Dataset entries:
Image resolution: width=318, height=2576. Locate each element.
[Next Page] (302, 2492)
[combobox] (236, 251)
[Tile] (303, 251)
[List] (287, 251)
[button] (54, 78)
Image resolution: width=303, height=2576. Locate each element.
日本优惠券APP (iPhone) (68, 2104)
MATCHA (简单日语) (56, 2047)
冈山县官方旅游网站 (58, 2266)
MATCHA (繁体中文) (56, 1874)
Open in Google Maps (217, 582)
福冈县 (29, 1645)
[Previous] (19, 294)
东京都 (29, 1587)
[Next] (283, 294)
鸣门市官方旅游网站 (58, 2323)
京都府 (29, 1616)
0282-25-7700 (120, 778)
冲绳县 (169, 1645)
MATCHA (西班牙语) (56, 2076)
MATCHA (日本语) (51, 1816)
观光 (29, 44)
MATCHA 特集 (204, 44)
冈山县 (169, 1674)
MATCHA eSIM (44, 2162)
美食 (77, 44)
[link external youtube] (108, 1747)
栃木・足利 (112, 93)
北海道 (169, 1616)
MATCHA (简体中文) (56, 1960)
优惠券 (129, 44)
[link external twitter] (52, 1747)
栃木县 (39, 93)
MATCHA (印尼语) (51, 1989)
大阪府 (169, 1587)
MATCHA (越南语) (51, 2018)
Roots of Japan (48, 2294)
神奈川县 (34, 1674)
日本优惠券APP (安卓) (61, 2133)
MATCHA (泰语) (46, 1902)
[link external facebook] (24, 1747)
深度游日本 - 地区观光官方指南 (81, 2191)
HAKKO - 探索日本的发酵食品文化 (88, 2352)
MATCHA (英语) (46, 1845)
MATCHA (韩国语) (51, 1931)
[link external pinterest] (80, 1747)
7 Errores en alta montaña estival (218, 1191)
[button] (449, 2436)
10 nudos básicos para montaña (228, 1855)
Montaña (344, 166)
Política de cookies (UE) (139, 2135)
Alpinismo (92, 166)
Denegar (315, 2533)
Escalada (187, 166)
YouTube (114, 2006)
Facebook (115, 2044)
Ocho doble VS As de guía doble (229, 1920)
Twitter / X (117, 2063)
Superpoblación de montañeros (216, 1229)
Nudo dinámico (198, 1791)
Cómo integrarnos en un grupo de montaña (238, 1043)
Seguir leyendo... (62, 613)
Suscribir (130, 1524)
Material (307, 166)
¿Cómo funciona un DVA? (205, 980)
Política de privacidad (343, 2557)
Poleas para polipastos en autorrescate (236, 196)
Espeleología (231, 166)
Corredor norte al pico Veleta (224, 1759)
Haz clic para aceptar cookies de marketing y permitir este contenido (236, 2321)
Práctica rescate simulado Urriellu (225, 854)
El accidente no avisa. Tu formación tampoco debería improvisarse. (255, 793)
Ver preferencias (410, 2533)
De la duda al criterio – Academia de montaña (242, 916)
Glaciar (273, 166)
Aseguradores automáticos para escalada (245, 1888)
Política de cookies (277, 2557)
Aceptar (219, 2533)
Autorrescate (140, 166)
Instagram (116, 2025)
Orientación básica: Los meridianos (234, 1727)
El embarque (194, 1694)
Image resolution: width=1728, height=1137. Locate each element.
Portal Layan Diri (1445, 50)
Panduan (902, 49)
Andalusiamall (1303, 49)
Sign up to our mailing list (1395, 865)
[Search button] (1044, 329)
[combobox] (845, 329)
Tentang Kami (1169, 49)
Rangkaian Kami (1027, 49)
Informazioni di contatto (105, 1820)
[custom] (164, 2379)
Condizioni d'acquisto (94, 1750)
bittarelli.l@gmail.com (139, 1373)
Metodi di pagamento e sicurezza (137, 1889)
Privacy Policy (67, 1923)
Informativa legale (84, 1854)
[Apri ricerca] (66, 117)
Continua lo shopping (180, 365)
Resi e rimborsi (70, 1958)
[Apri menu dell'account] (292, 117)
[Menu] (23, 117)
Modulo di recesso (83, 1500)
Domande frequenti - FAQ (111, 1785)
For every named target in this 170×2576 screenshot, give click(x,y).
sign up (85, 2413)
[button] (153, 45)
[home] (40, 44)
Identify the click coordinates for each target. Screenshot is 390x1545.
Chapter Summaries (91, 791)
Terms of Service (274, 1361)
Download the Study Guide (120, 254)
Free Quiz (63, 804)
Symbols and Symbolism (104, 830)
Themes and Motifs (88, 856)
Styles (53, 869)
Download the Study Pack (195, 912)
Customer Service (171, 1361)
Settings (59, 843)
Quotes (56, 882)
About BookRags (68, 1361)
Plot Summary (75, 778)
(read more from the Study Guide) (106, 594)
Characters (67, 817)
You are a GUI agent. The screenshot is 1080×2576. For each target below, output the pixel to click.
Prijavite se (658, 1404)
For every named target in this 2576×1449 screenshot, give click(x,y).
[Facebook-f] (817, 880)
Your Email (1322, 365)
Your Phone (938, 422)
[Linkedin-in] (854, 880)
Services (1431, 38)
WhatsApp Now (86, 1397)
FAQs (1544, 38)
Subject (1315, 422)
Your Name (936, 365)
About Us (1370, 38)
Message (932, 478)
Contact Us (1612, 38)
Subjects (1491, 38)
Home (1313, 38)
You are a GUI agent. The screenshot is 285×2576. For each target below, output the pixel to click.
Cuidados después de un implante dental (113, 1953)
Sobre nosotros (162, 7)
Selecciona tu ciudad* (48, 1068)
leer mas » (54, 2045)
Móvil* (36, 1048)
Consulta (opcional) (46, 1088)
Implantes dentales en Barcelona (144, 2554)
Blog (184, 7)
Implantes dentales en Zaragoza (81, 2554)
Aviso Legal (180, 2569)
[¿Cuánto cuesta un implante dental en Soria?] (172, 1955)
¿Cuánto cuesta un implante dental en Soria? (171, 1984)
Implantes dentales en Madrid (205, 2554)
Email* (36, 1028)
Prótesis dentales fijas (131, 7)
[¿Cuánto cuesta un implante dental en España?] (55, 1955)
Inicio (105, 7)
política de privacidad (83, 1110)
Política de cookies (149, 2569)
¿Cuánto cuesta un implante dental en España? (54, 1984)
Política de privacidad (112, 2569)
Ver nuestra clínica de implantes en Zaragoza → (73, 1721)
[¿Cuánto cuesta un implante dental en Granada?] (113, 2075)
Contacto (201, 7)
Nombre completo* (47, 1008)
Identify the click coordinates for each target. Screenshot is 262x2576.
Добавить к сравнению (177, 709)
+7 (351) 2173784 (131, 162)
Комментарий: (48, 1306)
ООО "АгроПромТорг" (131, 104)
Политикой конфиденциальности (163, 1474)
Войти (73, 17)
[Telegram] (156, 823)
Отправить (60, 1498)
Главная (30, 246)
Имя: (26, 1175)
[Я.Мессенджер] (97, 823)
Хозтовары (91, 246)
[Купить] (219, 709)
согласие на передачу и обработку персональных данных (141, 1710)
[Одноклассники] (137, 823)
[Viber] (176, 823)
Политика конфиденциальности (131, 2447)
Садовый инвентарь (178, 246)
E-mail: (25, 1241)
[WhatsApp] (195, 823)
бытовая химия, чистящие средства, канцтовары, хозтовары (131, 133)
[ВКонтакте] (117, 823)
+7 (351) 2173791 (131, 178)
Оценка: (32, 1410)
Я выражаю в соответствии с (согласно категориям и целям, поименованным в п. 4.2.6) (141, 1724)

• Aim of the task: Give back exactly the lines above starting at the line where "[Search button] (1044, 329)" appears and ending at the line where "Privacy Policy (67, 1923)" appears, both included, with no other lines.

• Response to this exercise:
[Search button] (1044, 329)
[combobox] (845, 329)
Tentang Kami (1169, 49)
Rangkaian Kami (1027, 49)
Informazioni di contatto (105, 1820)
[custom] (164, 2379)
Condizioni d'acquisto (94, 1750)
bittarelli.l@gmail.com (139, 1373)
Metodi di pagamento e sicurezza (137, 1889)
Privacy Policy (67, 1923)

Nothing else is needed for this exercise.